### Exercise
Write out each line of the records that has "Submission" in it.
>>>
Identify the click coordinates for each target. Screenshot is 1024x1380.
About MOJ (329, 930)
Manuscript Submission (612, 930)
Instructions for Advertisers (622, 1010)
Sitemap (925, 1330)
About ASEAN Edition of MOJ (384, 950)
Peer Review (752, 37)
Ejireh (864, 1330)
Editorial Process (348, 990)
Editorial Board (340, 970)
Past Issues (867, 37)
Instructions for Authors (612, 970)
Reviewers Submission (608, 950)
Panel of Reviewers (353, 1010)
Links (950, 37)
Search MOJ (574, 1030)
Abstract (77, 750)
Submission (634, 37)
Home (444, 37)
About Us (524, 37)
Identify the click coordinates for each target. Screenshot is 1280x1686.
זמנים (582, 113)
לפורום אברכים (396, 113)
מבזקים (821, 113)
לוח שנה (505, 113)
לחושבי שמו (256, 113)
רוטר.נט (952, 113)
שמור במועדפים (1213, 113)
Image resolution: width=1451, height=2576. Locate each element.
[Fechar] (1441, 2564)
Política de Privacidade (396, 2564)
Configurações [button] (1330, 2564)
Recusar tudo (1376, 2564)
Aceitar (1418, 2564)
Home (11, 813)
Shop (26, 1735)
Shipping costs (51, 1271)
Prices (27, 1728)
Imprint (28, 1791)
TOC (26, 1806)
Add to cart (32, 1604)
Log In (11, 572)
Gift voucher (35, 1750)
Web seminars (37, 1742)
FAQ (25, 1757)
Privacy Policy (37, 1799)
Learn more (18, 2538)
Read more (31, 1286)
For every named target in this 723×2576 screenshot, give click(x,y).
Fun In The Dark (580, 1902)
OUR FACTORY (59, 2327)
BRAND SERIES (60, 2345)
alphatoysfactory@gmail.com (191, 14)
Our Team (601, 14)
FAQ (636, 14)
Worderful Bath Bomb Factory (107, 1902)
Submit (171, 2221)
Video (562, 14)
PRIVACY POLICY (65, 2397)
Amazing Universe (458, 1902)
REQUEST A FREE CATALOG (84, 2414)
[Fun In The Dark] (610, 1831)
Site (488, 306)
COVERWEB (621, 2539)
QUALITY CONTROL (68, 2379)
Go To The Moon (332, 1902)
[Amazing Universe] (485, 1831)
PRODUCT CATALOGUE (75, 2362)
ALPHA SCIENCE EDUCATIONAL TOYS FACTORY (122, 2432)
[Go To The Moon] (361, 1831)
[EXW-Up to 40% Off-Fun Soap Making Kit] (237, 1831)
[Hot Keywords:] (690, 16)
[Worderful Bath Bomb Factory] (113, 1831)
<<<
### Task output
Manuscript Submission (612, 930)
Reviewers Submission (608, 950)
Submission (634, 37)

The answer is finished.